Background: The role of dietary factors in the aetiology of human cancer is an area, which has attracted intense interest in recent years. The suggestion that approximately one third of all cancers may be caused by an 'inappropriate' balance of food components has led to the attractive contention that we can significantly decrease cancer incidence through dietary recommendations and a change in dietary habits in populations. Thus, a key issue must be to establish clear criteria, which must be met in order to be able to make 'cancer risk reduction' claims for food components. In this area, the one true marker is the malignant human tumour, which for practical reasons is usually not accessible to claims. In its absence, we must rely on alternative markers--biomarkers/surrogate endpoints. This paper mainly deals with the link of these biomarkers to the endpoint tumour and their usefulness for making claims. Some claims have been made based on epidemiological studies.
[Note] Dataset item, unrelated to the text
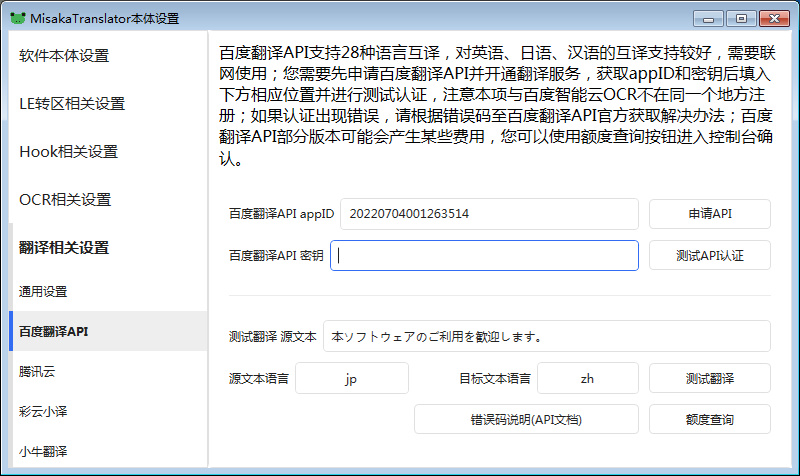
Task: Select 百度翻译API sidebar entry
Action: tap(53, 331)
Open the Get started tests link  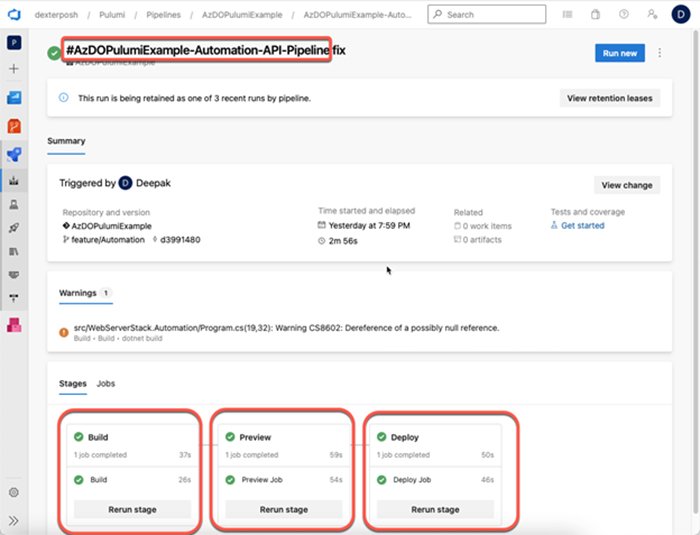[x=582, y=226]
Aim: Can we identify targets/ biomarkers in the chain of events from initial 'exposure' to overt malignant tumour, whose modification can be used to make 'anticancer' claims for food components?
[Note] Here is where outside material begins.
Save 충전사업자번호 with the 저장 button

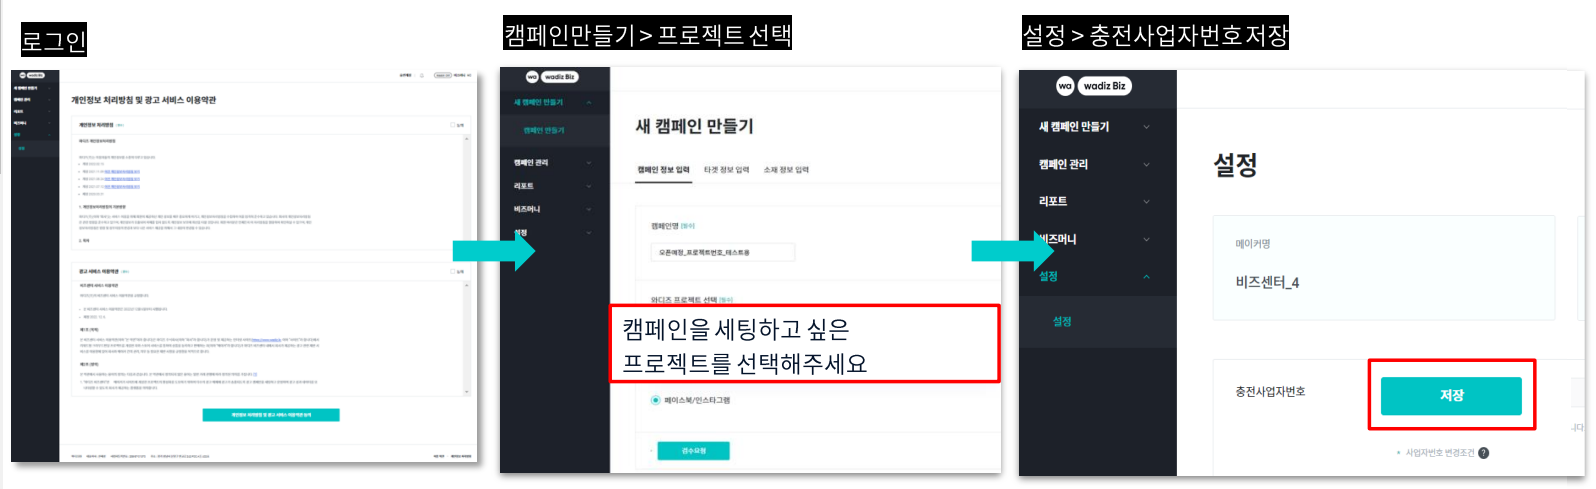point(1451,396)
Results: We identified 18 targets/markers in the above chain of events whose modification 'have the potential' to be used for 'reduction of cancer risk' claims for food components. These targets/markers fall under 5 broad headings: tumours and preneoplastic changes; cellular targets/markers; gut luminal markers; angiogenesis and metastasis; carcinogen metabolising enzymes; genetic events.
Conclusions: The strongest markers presently available are precancerous lesions (e. g. polyps or aberrant crypt foci) in humans and precancerous lesions and tumours in animal models. The only marker that presently can be used for a 'reduction of disease risk' claim (type B) for food components is 'polyp recurrence'. Type B claims cannot be made on the basis of results in animal models. All of the other biomarkers examined presently lack validation against the 'true endpoint', the tumour, and thus cannot be used for type B claims. 'Reduction of disease risk' claims in the area of 'diet-related cancer' should be based primarily on human intervention studies using relevant/acceptable endpoints. An important area for future research will be the validation of these surrogate endpoints.